» Extract provided
____

"Vanity and pride are different things, though the words are often used synonymously. A person may be proud without being vain. Pride relates more to our opinion of ourselves, vanity to what we would have others think of us."

Saturday, January 9, 2010

Do you know? - Henry Mancini


Henry Mancini is someone who certainly needs no introduction to anyone familiar with his television and motion picture scores which he wrote year after year for five decades. Hank was simply one of the most prolific American composers, ever. As a small child, I grew up listening to his record albums being played in the home, which led me to start purchasing them for myself once I graduated from high school.

____

» Directions for this task
List each sentence of the quoted passage on vanity and pride that opens the extract. The data items that come after the extract are from a separate source.

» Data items
____

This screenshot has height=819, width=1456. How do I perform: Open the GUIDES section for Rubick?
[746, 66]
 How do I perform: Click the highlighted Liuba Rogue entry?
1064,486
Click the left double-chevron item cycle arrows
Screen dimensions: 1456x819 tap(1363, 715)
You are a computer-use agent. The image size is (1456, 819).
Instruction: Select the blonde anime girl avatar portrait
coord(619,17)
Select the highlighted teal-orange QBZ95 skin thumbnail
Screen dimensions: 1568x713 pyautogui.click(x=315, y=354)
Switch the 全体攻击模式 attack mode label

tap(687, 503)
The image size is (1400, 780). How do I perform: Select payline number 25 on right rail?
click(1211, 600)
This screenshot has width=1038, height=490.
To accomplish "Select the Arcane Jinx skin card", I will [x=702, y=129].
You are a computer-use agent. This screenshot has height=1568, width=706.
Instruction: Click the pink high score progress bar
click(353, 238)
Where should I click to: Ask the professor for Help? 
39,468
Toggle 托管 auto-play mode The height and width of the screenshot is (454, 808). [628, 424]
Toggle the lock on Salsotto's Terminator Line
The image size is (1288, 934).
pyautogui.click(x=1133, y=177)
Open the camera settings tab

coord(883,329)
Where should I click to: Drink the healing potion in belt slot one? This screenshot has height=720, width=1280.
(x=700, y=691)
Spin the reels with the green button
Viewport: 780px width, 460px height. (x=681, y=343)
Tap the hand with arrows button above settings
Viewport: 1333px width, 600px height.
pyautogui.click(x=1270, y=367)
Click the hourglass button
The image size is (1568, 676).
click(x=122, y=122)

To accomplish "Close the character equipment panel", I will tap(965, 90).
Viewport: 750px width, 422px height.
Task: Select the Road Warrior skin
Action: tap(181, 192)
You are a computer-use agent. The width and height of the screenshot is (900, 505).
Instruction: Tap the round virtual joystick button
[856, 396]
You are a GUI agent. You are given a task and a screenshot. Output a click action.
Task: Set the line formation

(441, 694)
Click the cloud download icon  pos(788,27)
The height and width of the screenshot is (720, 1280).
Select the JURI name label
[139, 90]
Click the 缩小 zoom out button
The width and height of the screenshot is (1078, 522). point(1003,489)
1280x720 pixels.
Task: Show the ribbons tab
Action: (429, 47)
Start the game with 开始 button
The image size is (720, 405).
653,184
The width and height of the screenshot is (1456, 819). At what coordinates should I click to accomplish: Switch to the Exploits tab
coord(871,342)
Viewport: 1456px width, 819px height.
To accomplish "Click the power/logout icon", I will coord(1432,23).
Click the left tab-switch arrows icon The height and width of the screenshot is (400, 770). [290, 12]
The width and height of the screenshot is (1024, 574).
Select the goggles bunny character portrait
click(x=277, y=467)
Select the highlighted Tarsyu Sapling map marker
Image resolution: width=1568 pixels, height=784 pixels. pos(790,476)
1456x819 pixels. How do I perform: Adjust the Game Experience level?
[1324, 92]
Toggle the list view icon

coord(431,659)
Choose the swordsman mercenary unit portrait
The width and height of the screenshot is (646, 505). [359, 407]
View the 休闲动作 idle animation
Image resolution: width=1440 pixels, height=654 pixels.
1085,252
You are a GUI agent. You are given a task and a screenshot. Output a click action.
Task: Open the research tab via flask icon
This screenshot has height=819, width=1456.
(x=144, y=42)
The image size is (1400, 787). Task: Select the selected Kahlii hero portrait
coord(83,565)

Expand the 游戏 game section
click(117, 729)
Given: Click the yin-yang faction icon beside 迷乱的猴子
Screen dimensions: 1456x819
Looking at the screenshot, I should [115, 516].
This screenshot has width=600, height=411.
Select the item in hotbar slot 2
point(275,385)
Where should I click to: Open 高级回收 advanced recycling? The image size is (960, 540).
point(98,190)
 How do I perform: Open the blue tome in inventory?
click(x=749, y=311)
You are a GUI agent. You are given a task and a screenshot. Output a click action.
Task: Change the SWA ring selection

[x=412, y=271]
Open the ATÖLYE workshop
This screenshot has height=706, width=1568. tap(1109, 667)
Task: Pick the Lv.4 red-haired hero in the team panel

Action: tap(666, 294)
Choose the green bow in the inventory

____

» Response
1. Vanity and pride are different things, though the words are often used synonymously.
2. A person may be proud without being vain.
3. Pride relates more to our opinion of ourselves, vanity to what we would have others think of us.